- **What the task requires**
Write out all of the records exactly once more and skip the images.

Stored items
________________________
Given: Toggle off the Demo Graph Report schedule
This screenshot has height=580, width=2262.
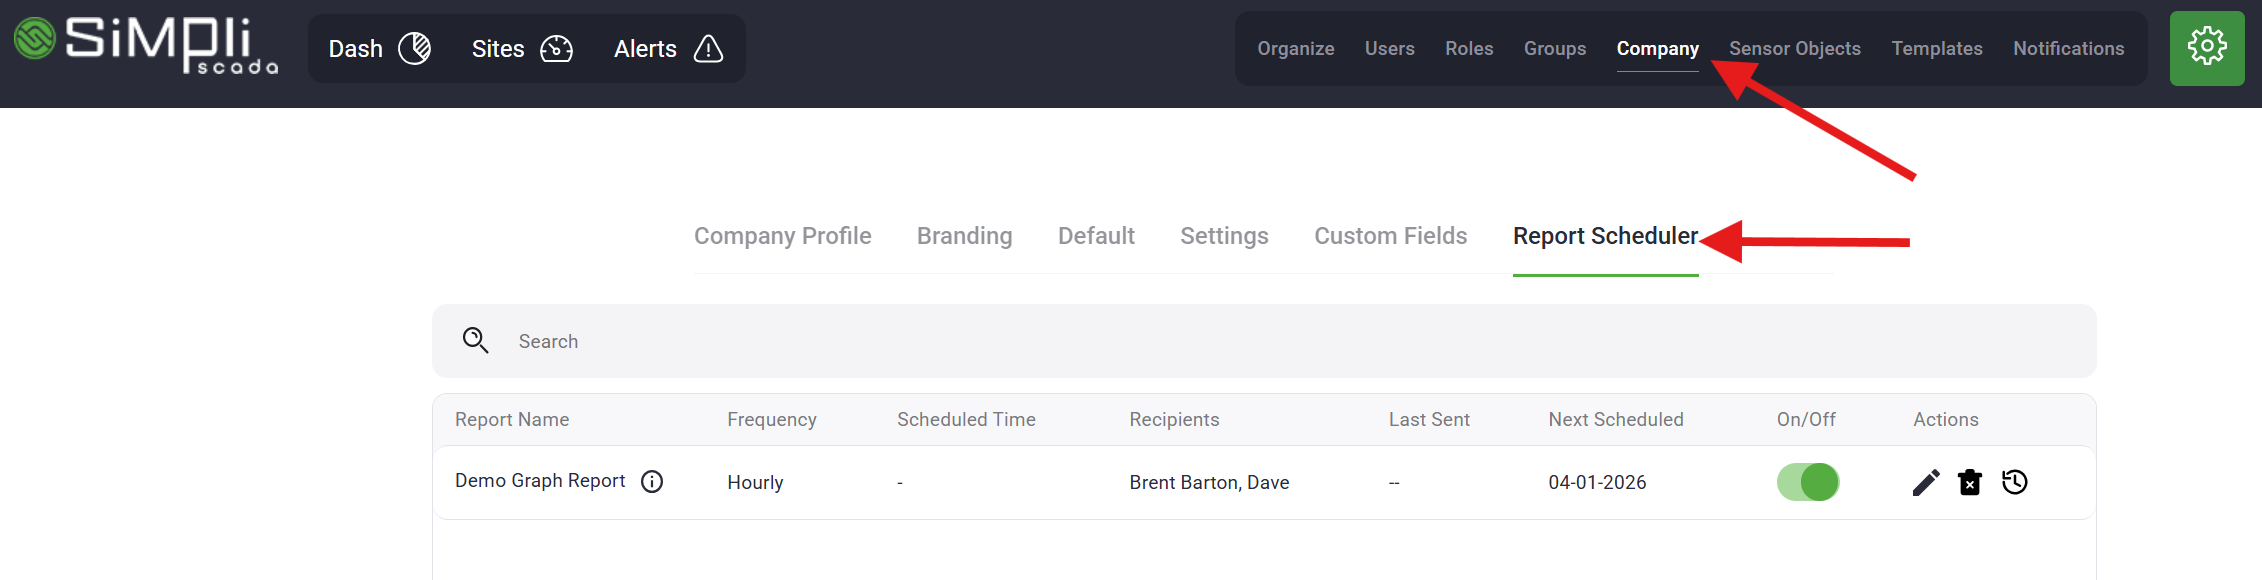Looking at the screenshot, I should pyautogui.click(x=1807, y=482).
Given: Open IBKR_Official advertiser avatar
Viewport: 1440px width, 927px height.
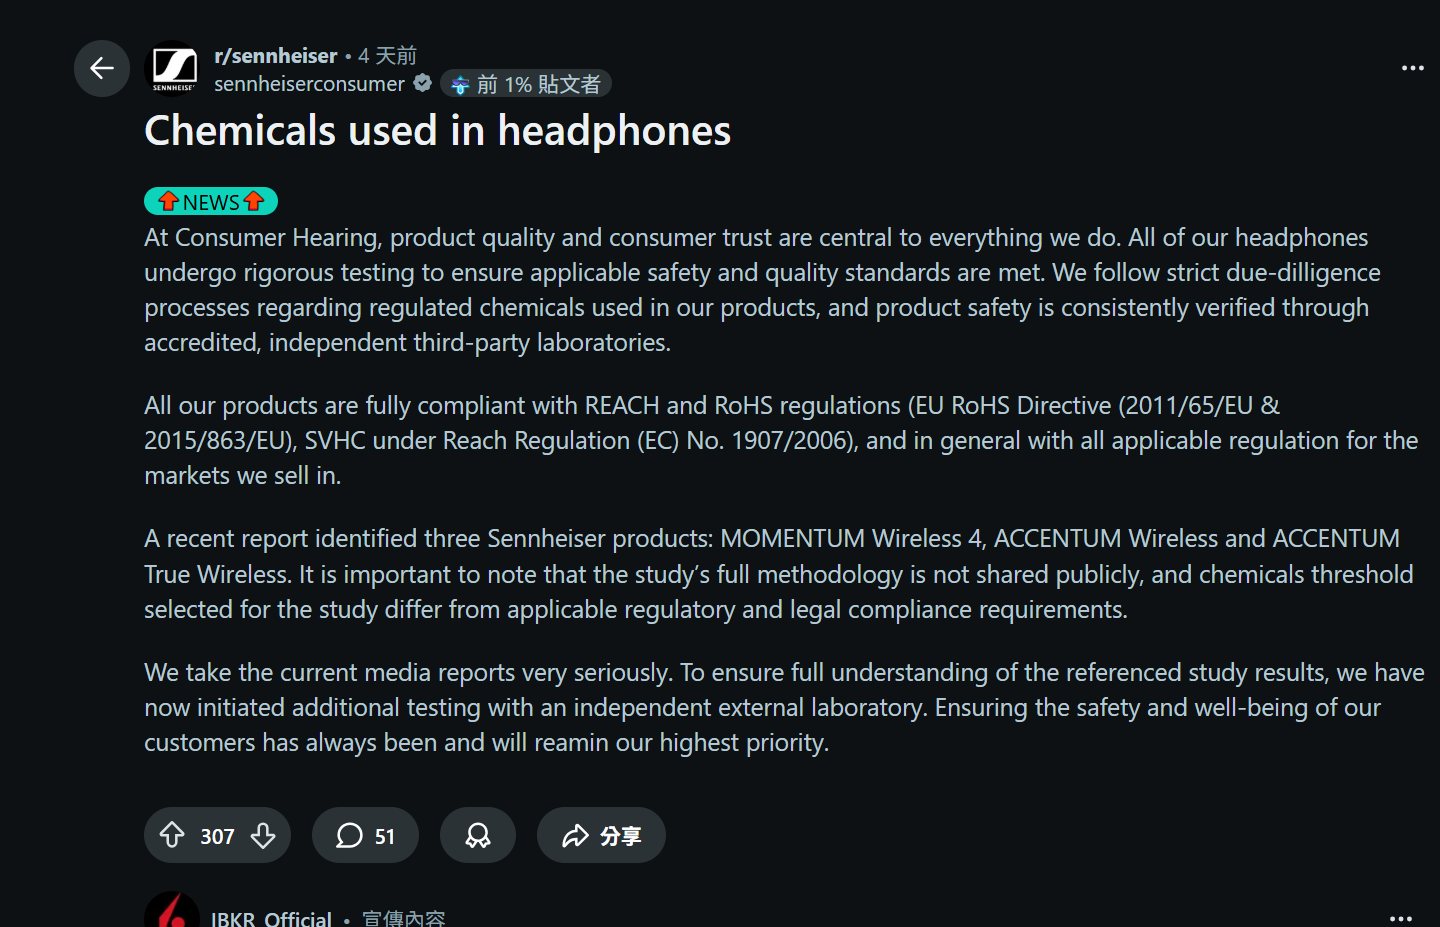Looking at the screenshot, I should pos(172,912).
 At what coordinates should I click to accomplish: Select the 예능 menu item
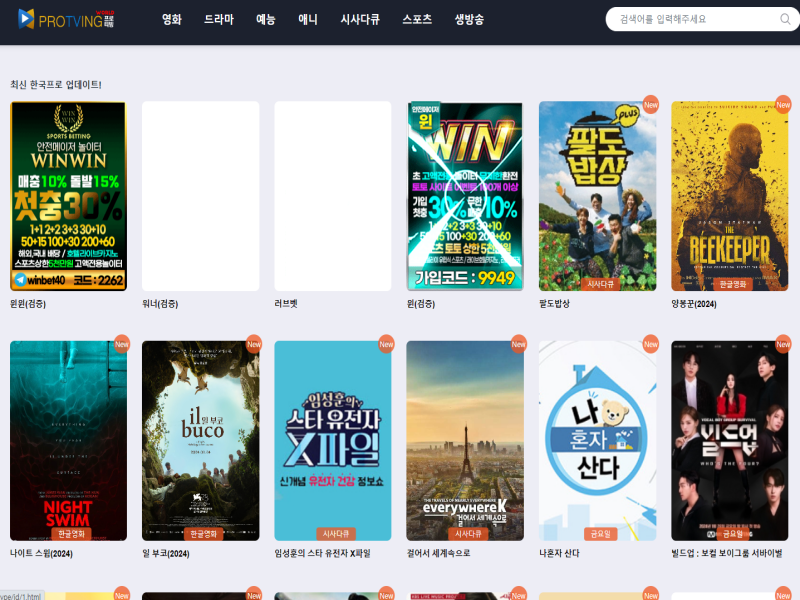266,19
________________________
- **Answer to this problem**
Given: Toggle off the Demo Graph Report schedule
This screenshot has height=580, width=2262.
Looking at the screenshot, I should pyautogui.click(x=1807, y=482).
Given: Open IBKR_Official advertiser avatar
Viewport: 1440px width, 927px height.
Looking at the screenshot, I should pos(172,912).
 At what coordinates should I click to accomplish: Select the 예능 menu item
266,19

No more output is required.